PROBLEM REQUIREMENTS: Work through the listing below and give again exactly the lines from the one with "Viewport: 320px width, 260px height." to the one with "the 4.8sec 0-60", both ends included. All other lines and all pictures stay out.

DATA EXCERPTS:
=======
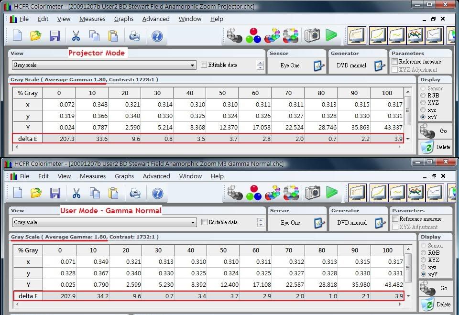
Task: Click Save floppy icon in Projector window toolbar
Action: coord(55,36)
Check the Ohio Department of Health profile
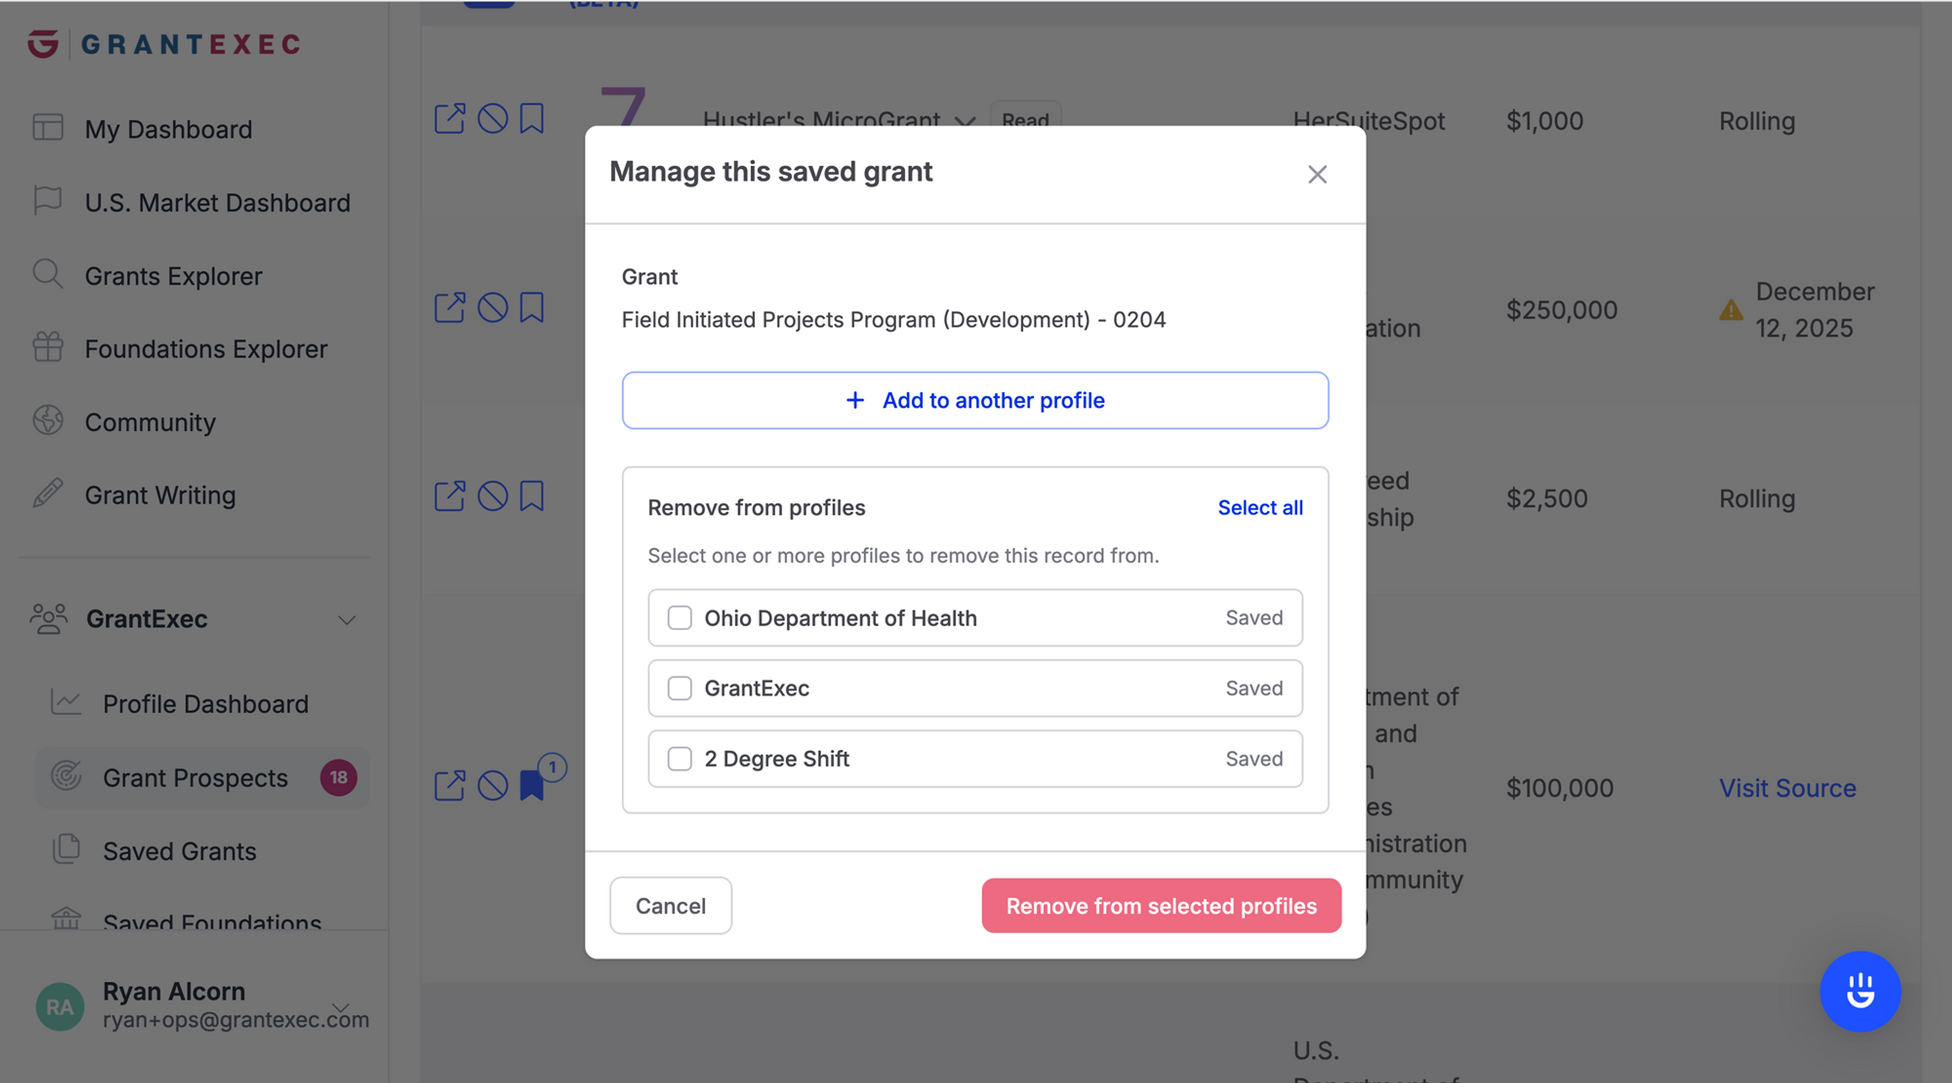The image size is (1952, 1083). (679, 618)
=======
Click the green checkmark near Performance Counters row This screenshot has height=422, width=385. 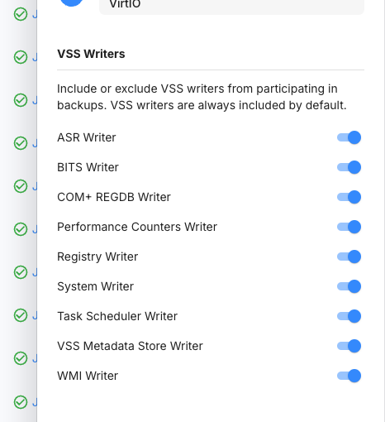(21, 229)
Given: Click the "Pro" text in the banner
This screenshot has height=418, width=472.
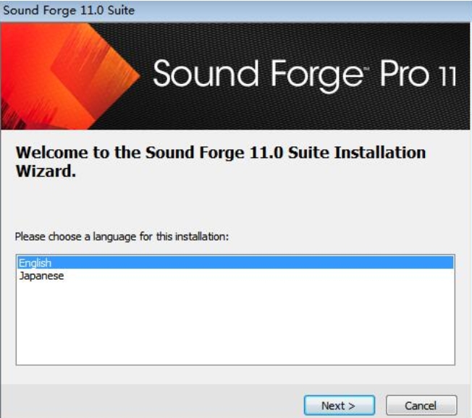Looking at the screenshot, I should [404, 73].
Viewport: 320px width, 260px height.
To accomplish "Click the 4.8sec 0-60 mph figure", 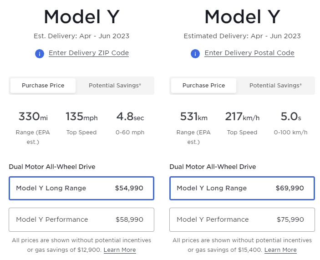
=======
TASK ANSWER:
Viewport: 320px width, 260px height.
To accomplish "Click the 4.8sec 0-60 mph figure", 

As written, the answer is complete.